There are many similarities in my life as a Christian as well. It is hard, maybe even impossible, to be a solitary Christian. There is a certain focus that comes with being the only one doing something, but it is hard to sustain it for a long time. But when I share my struggles and my joys with others who are pursuing the same things that I’m pursuing as a follower of Jesus, we all experience a little more of heaven on earth. In order to be a more faithful disciple of Jesus. You need a community.
I’ve learned a third thing about running that has implications for my spiritual life. In order to accomplish my goal, I need to make sacrifices. I remember coaches telling me when I was young, “no pain, no gain.” I’m sure that they said that when we were running lines and digging deep to keep moving up and down the basketball court. And as much as it sounds trite, it is very true. Great things are not accomplished without great sacrifice. I can’t run the half-marathon without running shorter distances on days that I don’t feel like it. I must sacrifice the food or drink that I want in order to feel better on my runs. I must sacrifice sleep, and time, and a whole lot of effort.

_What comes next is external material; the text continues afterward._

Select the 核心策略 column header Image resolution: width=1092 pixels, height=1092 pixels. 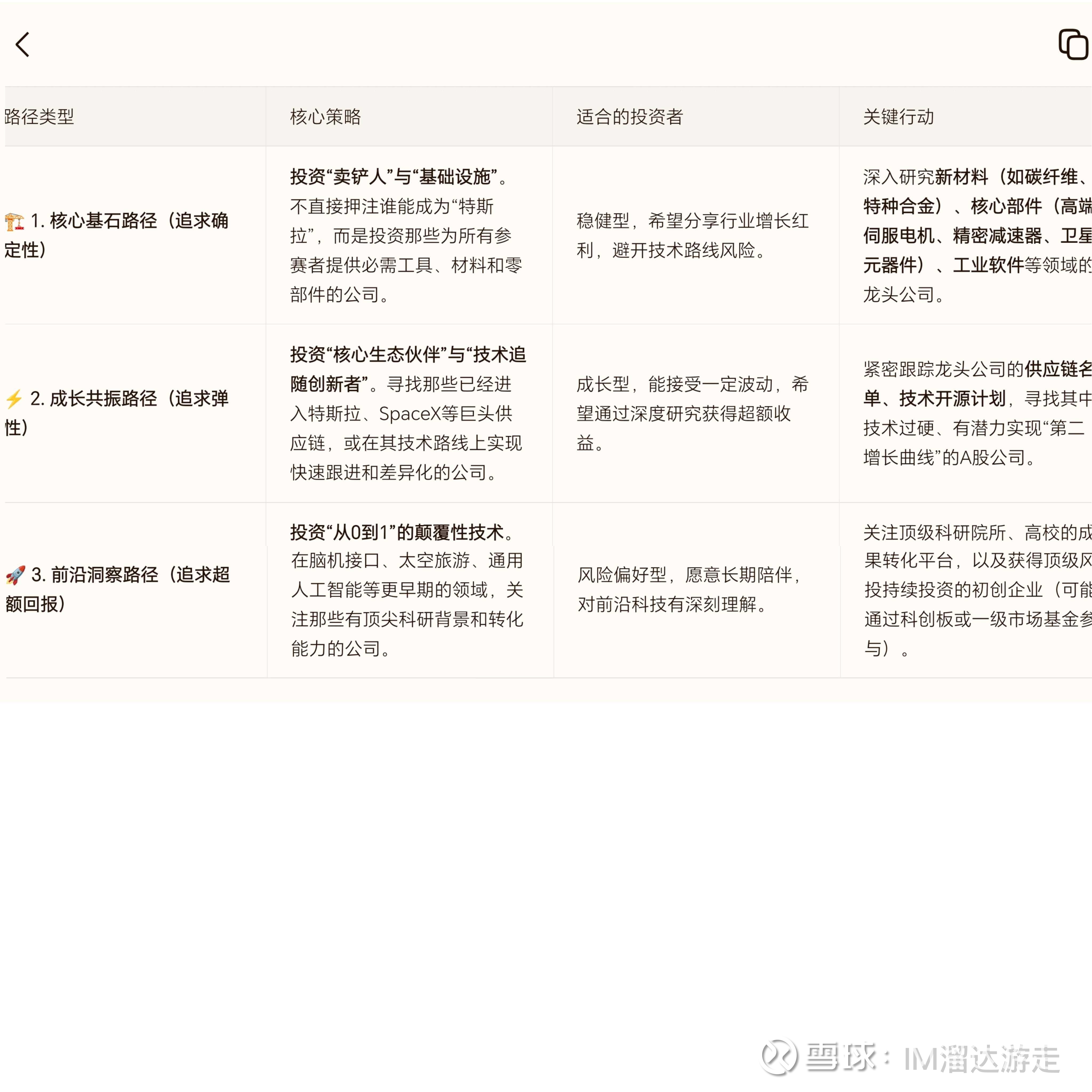326,117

The idea of sacrifice is integral with the Christian faith, right? So why are we so reluctant to talk about it? We talk about the pay-off of the Christian life—blessings, direction from God, maybe even eternal assurance—but we don’t like to talk about the fact that we can’t have anything—loves, hopes, dreams, people, jobs, anything—in front of God.
What does that kind of sacrifice look like to you? I’ll tell you what it looks like to me, it means that I trust Jesus with my life…not just the parts of life that are hard (like sickness, confusion, pain) that I don’t want, but the parts that I would actually prefer to be in charge of myself (like my path in life, my relationships, and my opportunities).
Learning to live a life of sacrifice also means that I continue to choose every day to make a sacrifice. In running, just because I ran once race “that one time” doesn’t mean that I’m still a runner unless I get out there every day. And as a Christian, I choose to follow Jesus once, but I keep choosing him every day after. To think like him, to love like him, to act like him, to honor the Father like he did. And to give my life for others as he did. And there’s no shortcut.
Jesus offered hard words to us if we wanted to be followers of his. And yet, even as I want to run that half-marathon in April, I want even more to follow the Savior of the World. When you’ve encountered the loving, redeeming, convincing, powerful, person of Jesus Christ, you can’t just walk away. When you want more for your life, more for your dreams, more for your future, you can’t not make the sacrifice.
To grow as a disciple…it requires a plan. It requires a community, and it requires a sacrifice. Jesus gave it all. What are you willing to give?